Michael D. Swaine, an authority of Chinese-American relations who has advised the State Department, explains what is going on in an article that was published in The Diplomat, January 23: “The past year has seen a significant escalation in tension between Washington and Beijing over Taiwan, with many strategists warning that China seems poised to invade the island. In order to preserve U.S. interests, they argue, Washington must rely primarily, if not entirely, on military deterrence.

But this strategy would almost certainly backfire. Rather than preventing a war with China over Taiwan, a policy centered on military deterrence could spark one.

Those who advocate an approach based almost exclusively on deterrence believe China aspires to replace the United States as the dominant regional power in Asia through largely military means. Seizing Taiwan by force or intimidation, they say, is a necessary first step toward subjugating other Asian nations, including U.S. allies like Japan. They believe that once it has gained broader military access to the Pacific by controlling Taiwan and dominating other nearby powers, China could then go on to threaten Hawaii and the continental United States.

According to this analysis, the only option for the United States is to double down on its military presence in the region, push its allies to greatly increase their defense spending and support for the U.S. stance, and move closer to Taiwan both politically and militarily, making it a de facto security ally in Asia. The clear implication is that Taiwan, as a critical strategic location, must never be unified with China.

But this approach to the Taiwan situation is based on a very dubious analysis of both Taiwan’s purported strategic value and China’s regional intentions.

In fact, despite the views of some American and Chinese defense analysts today, historically, neither Washington nor Beijing have ever regarded Taiwan as a key strategic linchpin in the region. For China, reunification with Taiwan is above all else an issue of territorial integrity and national pride; as such, it is critical to the legitimacy of the Communist Party regime in the eyes of its people. For the United States, Taiwan is linked to Washington’s credibility as a loyal supporter of a democratic friend and an ally to others such as Japan and South Korea.

From a purely military perspective, it is highly problematic to assert that control over Taiwan would give Beijing decisive leverage over Japan, South Korea, or other Asian countries, much less the United States. And there is no clear evidence to show that China believes its security depends on militarily defeating or intimidating its Asian neighbors.

Moreover, while some Asian countries are certainly hedging against China’s growing military power and the danger of a Sino-American conflict by increasing their defense spending, the region as a whole is more worried about economic issues such as recovering from the pandemic, overcoming recession, and promoting sustainable growth through continued close economic ties with both the United States and China.

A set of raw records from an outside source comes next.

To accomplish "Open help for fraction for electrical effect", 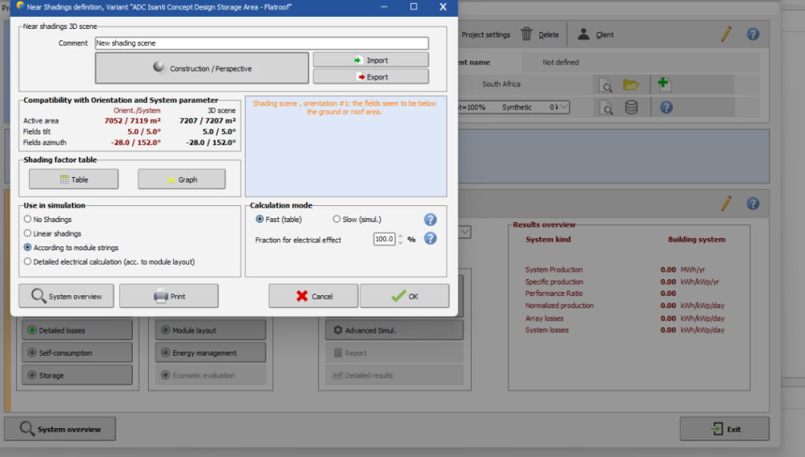I will tap(430, 239).
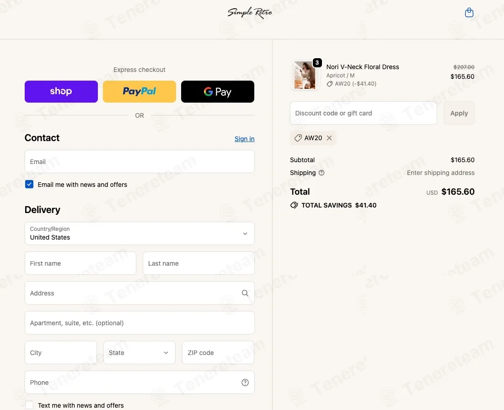Click the address search magnifier icon

point(245,293)
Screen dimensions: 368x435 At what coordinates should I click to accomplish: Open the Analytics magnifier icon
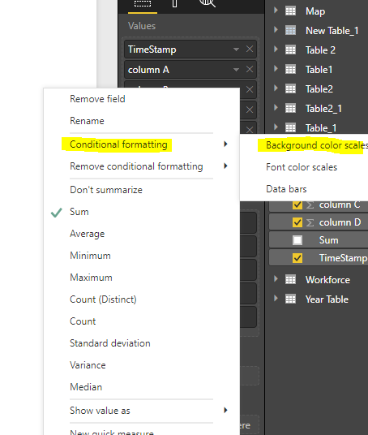207,3
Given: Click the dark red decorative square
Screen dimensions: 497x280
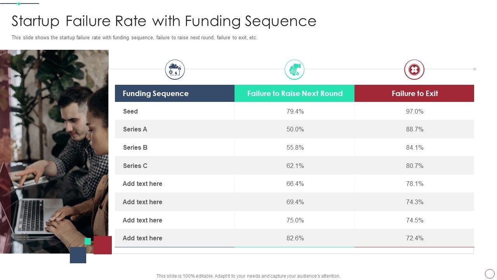Looking at the screenshot, I should pos(103,245).
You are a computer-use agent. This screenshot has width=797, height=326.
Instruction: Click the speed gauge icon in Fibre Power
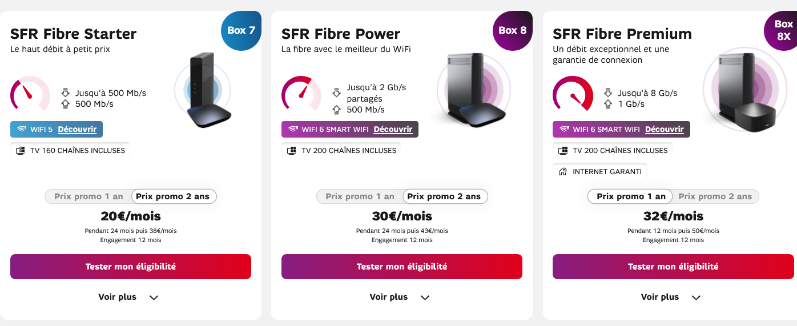pos(301,93)
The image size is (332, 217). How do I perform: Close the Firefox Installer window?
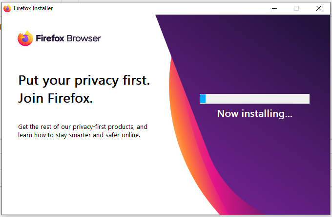tap(319, 8)
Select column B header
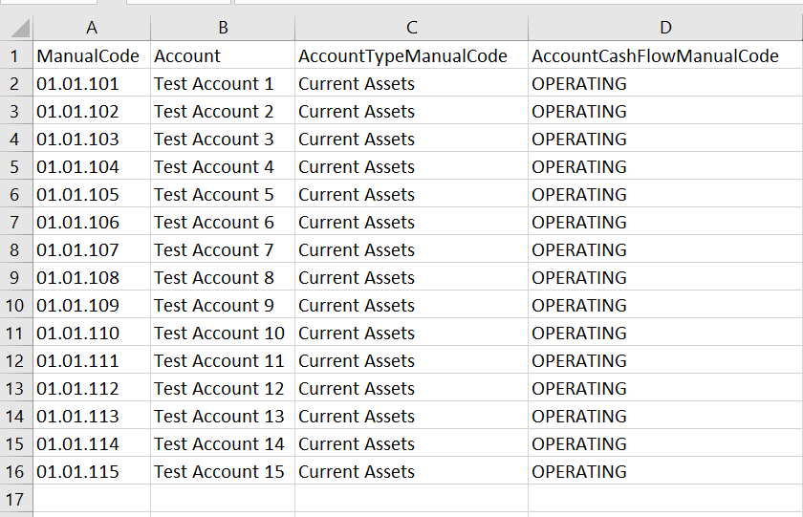Screen dimensions: 803x517 [222, 29]
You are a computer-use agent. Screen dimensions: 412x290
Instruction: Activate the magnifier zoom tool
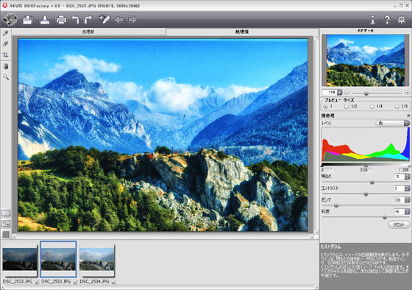click(6, 77)
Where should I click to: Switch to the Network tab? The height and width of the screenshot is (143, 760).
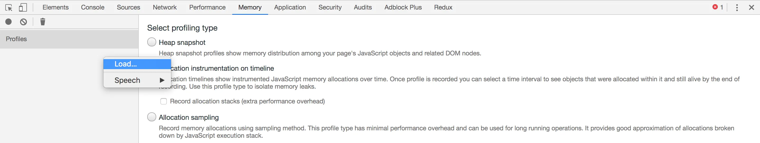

For the United States, a deterrence policy predicated on keeping Taiwan separate from China for strategic reasons is totally incompatible with its one China policy, whereby Washington opposes any unilateral move toward Taiwan independence, maintains strategic ambiguity regarding its defense of Taiwan, and remains open to the possibility of peaceful, uncoerced unification. This position remains the core of the understanding reached in 1972, which formed the basis of the normalization of Sino-American relations, in which the U.S. acknowledged the Chinese position that Taiwan is part of China while Beijing stressed that peaceful unification would be a top priority of its cross-strait policy.